As for academics: The most recent major to be added to the undergraduate roster is Women's Studies. Previously, it was an interdiciplinary minor. Then, having been severely henpecked by the campus-based feminists in the face of expelling V-Day from college grounds (over its outward obscenities), Father Shanley has been looking for ways to make it up to them. Women's Studies is one of the most politicized majors in existence, bent on inculcating radical feminism into the minds of students.

The new core curriculum has some interesting features as well: "DWC is four semesters of 4‐hours each in the new Core as opposed to 4 semesters of 5‐hours each in the former Core." Now, there's "One Core‐designated diversity course. Students will demonstrate proficiency in diversity, understood as either cross‐cultural or involving diversity within the American context."

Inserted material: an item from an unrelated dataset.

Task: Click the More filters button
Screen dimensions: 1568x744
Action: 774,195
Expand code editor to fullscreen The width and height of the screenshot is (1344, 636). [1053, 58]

Rather than emphasizing didactic tradition, it's now about "diversity." I'm not going to be the one to insist on ecclesial purity and total orthopraxy for Providence College. If it's anyone's job, it's the job of the alumni to do so. Notwithstanding, the issue here is as much as it was eight years ago: truth in advertising.
I've known many PC students and alumni over the years. Quite a number of them are rather bright and ambitious. Then there are others -- of the religious element -- who've insisted upon my self-censorship, mainly because the school is an outfit of the venerable Dominican Order. That is simply low-brow clericalism if I've ever heard it. These certain theology students and grads need to know that PC is NOT a seminary, and most students are not there for theology training. Nontheless, if Catholic values were of such high priority for the instutution, they would be conveyed across the disciplines. Not just by the few Dominicans who still teach courses on Thomas Aquinas.

2013 UPDATE: Apparently, PC's best-known and renowned conservative Catholic professor has some issues with the campus's administration as well.

Rather than delivering another sermon on the state of Catholic higher education (as I think what you've noted above stands on its own), I will say this: PC is yet another Rhode Island institution gone wrong. There are many today, including state agencies, hospitals, other universities, and yes, other religious entities.